Mit Valentin Bartzsch und dem TiG-Oldtimer Patrick L. Schmitz hat man dafür zwei Schauspieler-Profis auf die Bühne gestellt, deren komplette mimische Fähigkeiten dafür reichen, neben dem bereits genannten Personal noch weitere Protagonisten der Nuller Jahre zu spielen, z.B. Pontius „Trumpus“ Pilatus, Herodes, Kaiser Augustus und Gladiatoren. Oder auch allerlei Getier. Das Team komplettieren Nikola Voit (Bühne und Kostüm), Franz Tröger (Musik) und Johanna Knefelkamp (Choreografie).
Nicht zu vergessen Aline Joers (Produktionsleitung) und den vom ETA-Hoffmann-Theater „ausgeliehenen“ Daniel Seniuk, der die Inszenierung besorgt hat.

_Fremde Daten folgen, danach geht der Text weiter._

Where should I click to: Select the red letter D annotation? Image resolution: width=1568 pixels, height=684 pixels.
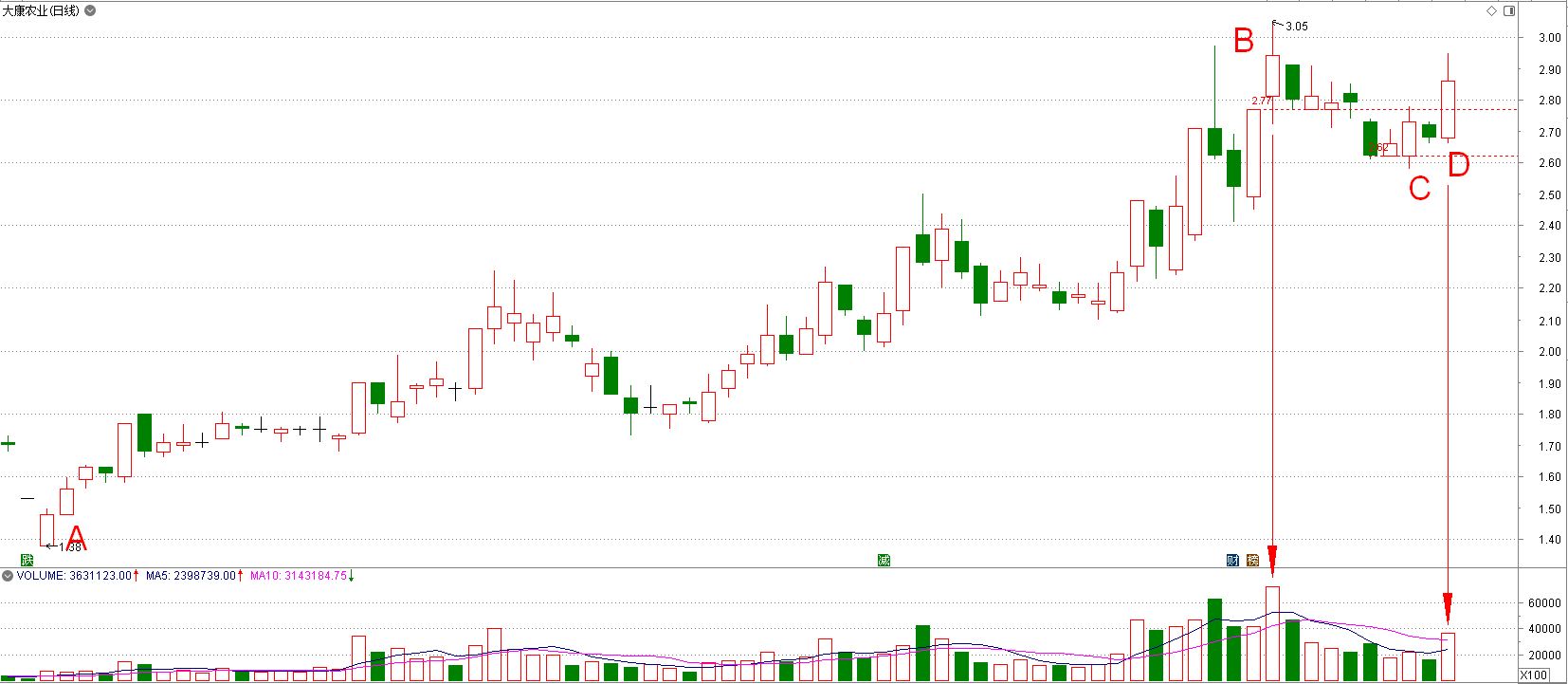(1458, 165)
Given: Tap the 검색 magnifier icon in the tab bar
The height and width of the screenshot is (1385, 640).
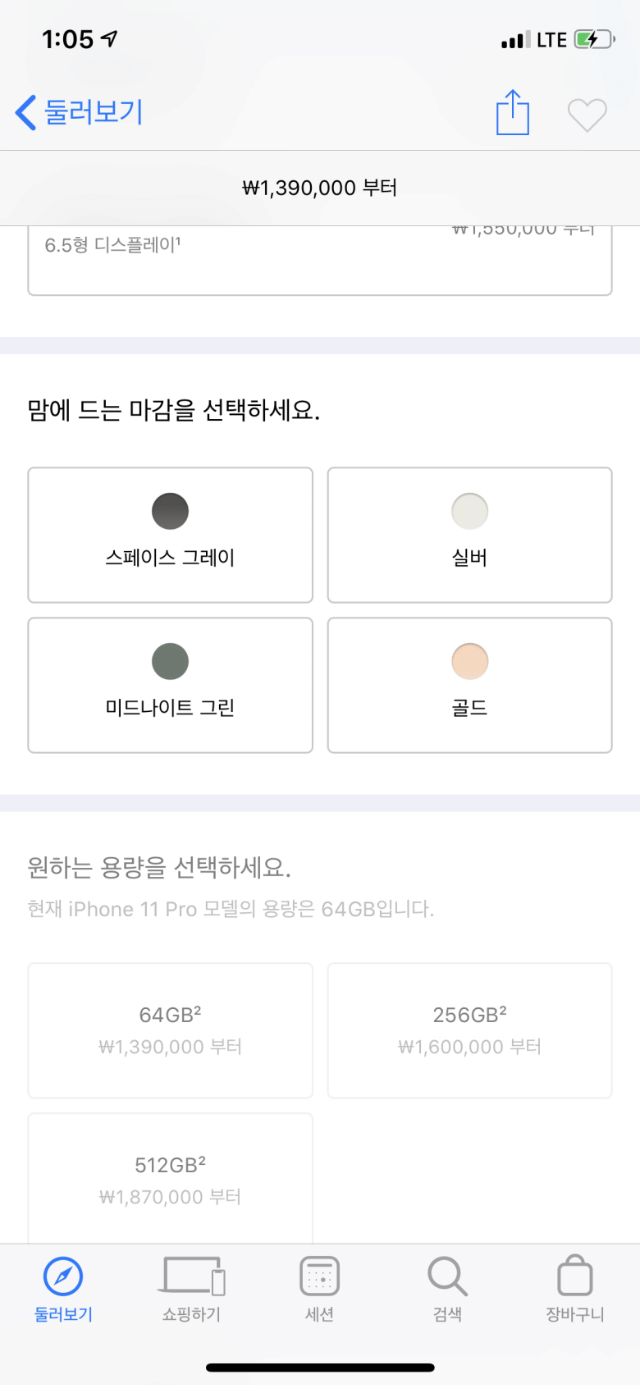Looking at the screenshot, I should pos(446,1277).
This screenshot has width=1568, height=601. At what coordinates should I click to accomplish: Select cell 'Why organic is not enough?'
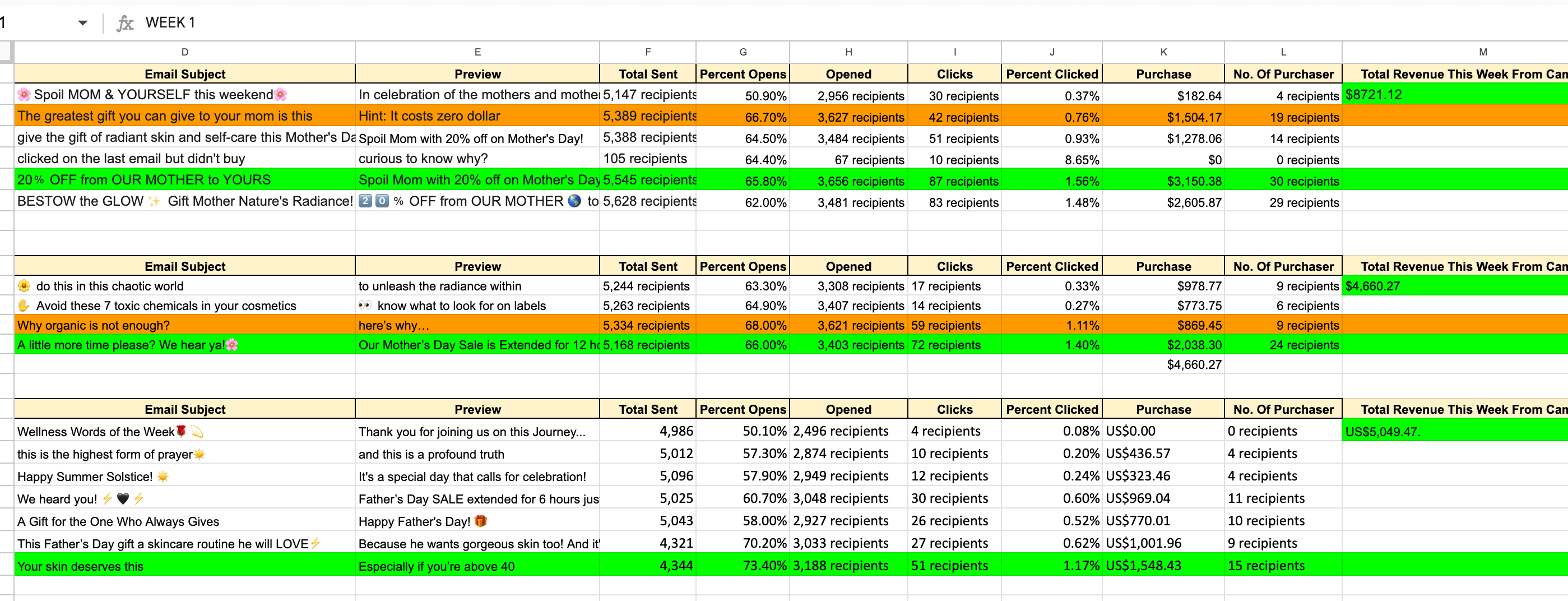click(184, 325)
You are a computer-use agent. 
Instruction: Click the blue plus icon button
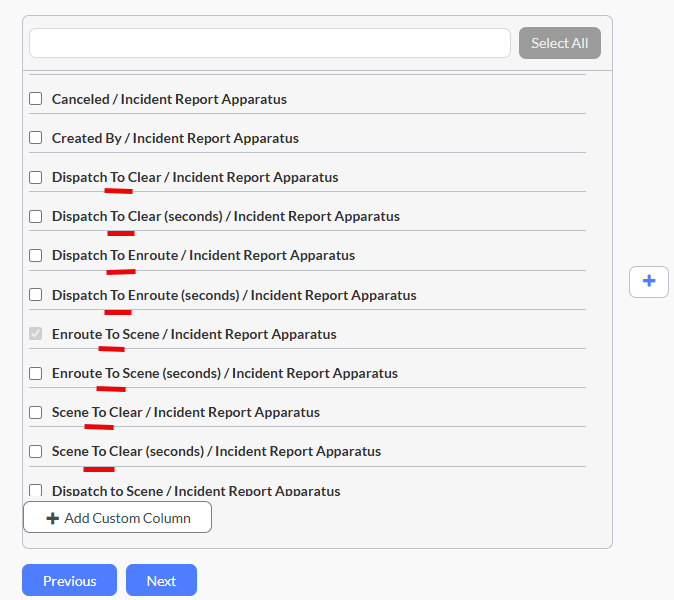(x=648, y=282)
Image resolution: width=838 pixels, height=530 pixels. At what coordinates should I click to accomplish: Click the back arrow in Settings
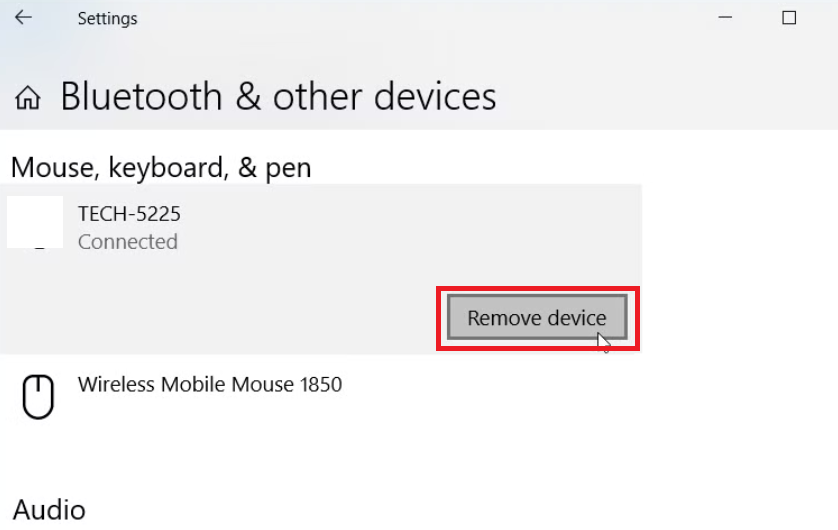(x=23, y=18)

Die beginnt recht tumultartig, zunächst mit einem Verspätungsgrund, den nur die Einheimischen verstehen können: Hunderte von Fahrzeugen stecken in der Sutte in einem Riesenstau, na ja … Missgeschicke und Missverständnisse sind quasi der Rote Faden der Geschichte, die Ironie ist das chronisch wirkende Gewürz.
Nach dem tumultuösen Auftakt, der passenderweise von Händels „Halleluja“ musikalisch unterlegt ist, sitzt Maria bräsig am Bühnenrand und näht am Tempelvorhang (von dem die Bibelkundigen wissen, dass er später zerreißt). Nach allerlei köstlich anzüglichem Palaver über das heikle Zeugungsproblem ist Volkszählung angesagt. Nun muss das Publikum ran: sobald das Wort ‚Volkszählung‘ im Text vorkommt, soll das Publikum laut buhen. Tut es auch brav, die TiG-Aficionados und -nadas kennen sich aus.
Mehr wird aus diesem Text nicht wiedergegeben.